We now have what feels like another article that seems to ring true in the same unmistakable way, this time concerning biofuels, as described in Green Car Congress: Study Finds Bioelectricity Better Option Than Liquid Biofuels for Transportation Output and GHG Emissions:
A new life cycle assessment comparing the performance of bioelectricity and ethanol from a variety of pathways with respect to transportation kilometers and GHG offsets achieved per unit area of biofuels cropland concludes that bioelectricity used to charge a battery electric vehicle outperforms ethanol for a combustion engine across a range of feedstocks, conversion technologies, and vehicle classes.
The study by University of California, Merced, Assistant Professor Elliott Campbell along with Christopher Field of the Carnegie Institution’s Department of Global Ecology and David Lobell of Stanford University, found that bioelectricity produces an average 81% more transportation kilometers and 108% more emissions offsets per unit area cropland than cellulosic ethanol. A paper on the work appeared in the 8 May issue of the journal Science.
The authors point out their study looked at only two criteria, kilometers travelled and greenhouse gas offsets, but did not examine the performance of electricity and ethanol for other policy-relevant criteria such as water consumption, air pollution or economic costs.
…
The net transportation output per hectare is larger for the bioelectricity case. With BEVs and ICVs of similar size, one can travel farther on biomass grown on a hectare of land when it is converted to electricity than when it is converted to ethanol…For this case, the gross transportation output per hectare is 85% greater for bioelectricity than cellulosic ethanol. This is largely due to fact that the small SUV BEV has an electric motor that is 3.1 times as efficient as the internal combustion engine of the small SUV ICV for highway driving.
-Campbell et al. (2009)
See GCC’s article for more results from the paper, which is not generally available to the public, as well as the university’s press release.
Just to take a blatant guess, I would say that the economic cost (see below) would have to be less for the bioelectricity case; once the crop is harvested (which has to be done no matter its intended use), I can’t imagine that transporting the crop to an electricity plant and burning it would cost more than converting it into ethanol and then transporting the ethanol to a gas station.
Water use might be a more problematic situation; converting the biomass into ethanol takes some water, but so does cooling the thermoelectric generator that burns biomass in the bioelectricity case.
I think we need at least one more study on this.
Related articles:
- Scientific American: What Is The Best Way to Turn Plants into Energy?

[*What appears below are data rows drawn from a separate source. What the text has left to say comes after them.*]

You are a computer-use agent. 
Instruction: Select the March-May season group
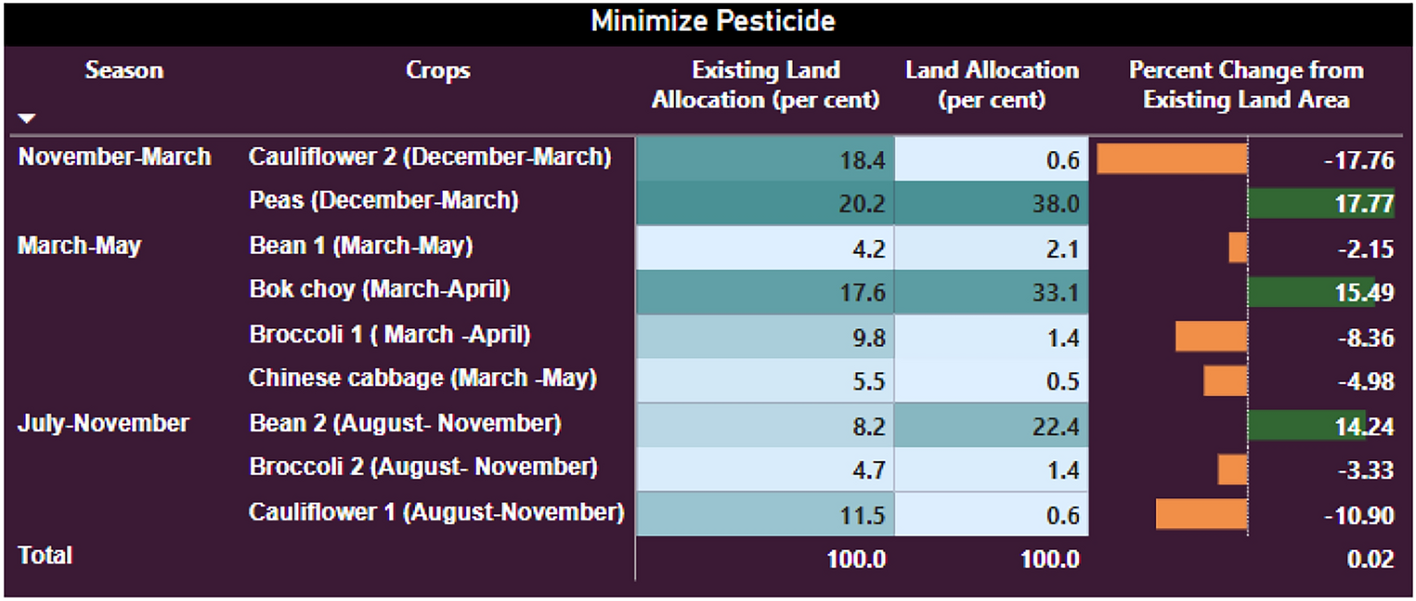79,246
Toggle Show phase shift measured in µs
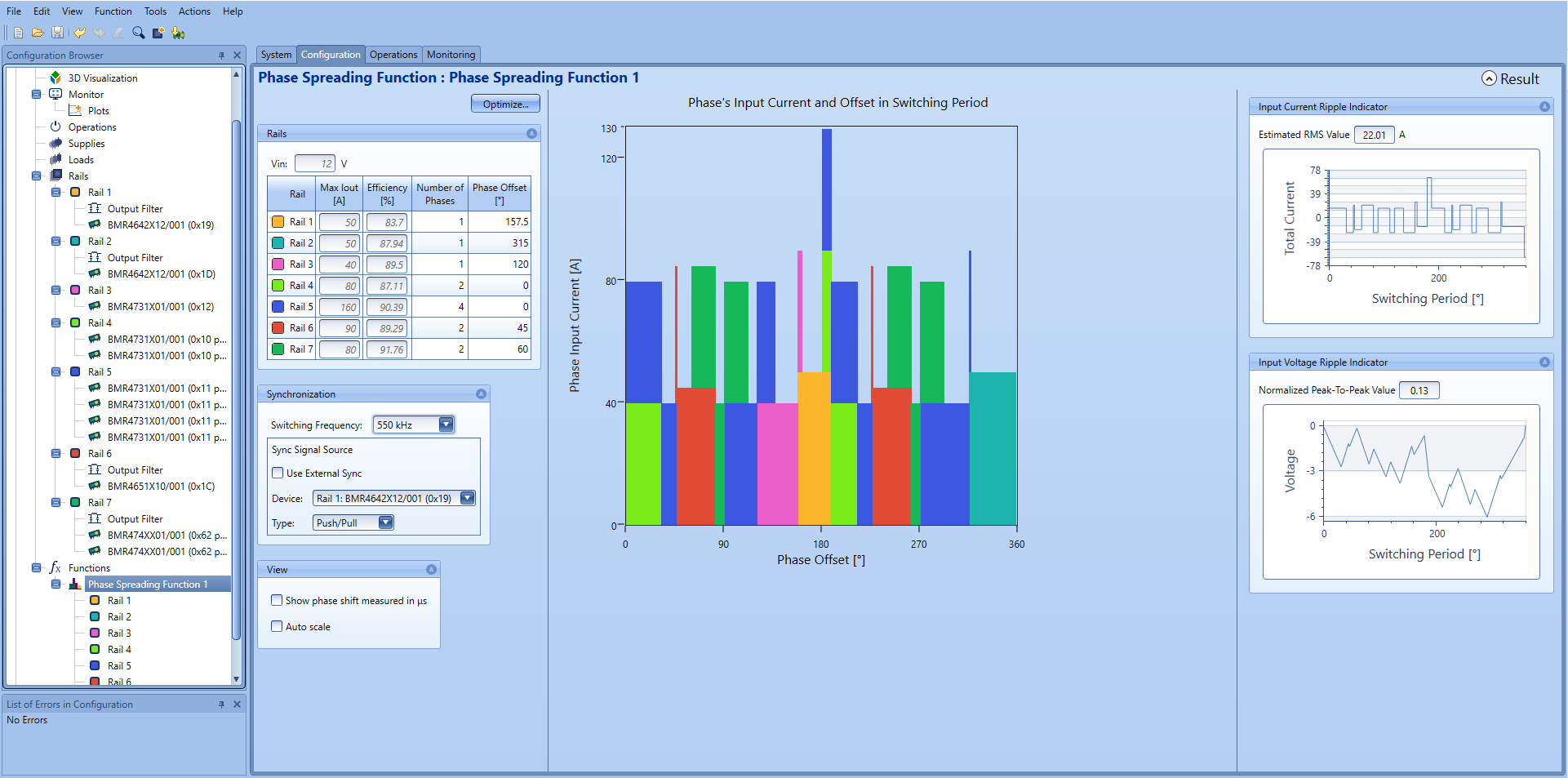Screen dimensions: 1568x778 [277, 600]
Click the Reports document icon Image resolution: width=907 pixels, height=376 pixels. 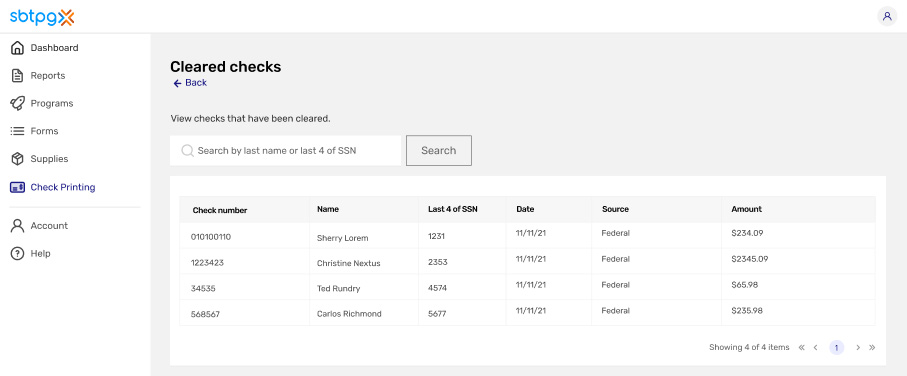point(17,76)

- Technology Review: Biofuels vs. Biomass Electricity
Of course, work on biomass to liquid technologies won’t end once word of this study spreads, nor should it, given how early we are in the transition away from petroleum based vehicle fuels. One big breakthrough hit the news feeds just yesterday, Biofuels Digest: Breakthrough at Mascoma holds potential for 60 percent drop in production cost of cellulosic ethanol; ‘golden dream’ of CBP is closer than thought:
In Massachusetts, Mascoma will announce later this morning a breakthrough that is reducing the cost of cellulosic ethanol production by up to 60 percent in lab tests.
The breakthrough relates to consolidated bioprocessing (CBP) – a transformational technology which the DOE/USDA 2006 Roadmap called “the ultimate low-cost configuration for cellulose hydrolysis and fermentation,” and which reduces or eliminates the need for added enzymes to process pretreated lignocellulose into ethanol.
Mascoma is reporting that, in the lab, based on multiple runs with reduced enzyme requirements, it is seeing normalized per gallon operating costs in March at just under 40 percent of the June 2008 baseline.
Assuming this 60% cost reduction is real, it’s a tremendous advance, although it wouldn’t seem to address the basic point of the study quoted above and “field to wheels” efficiency.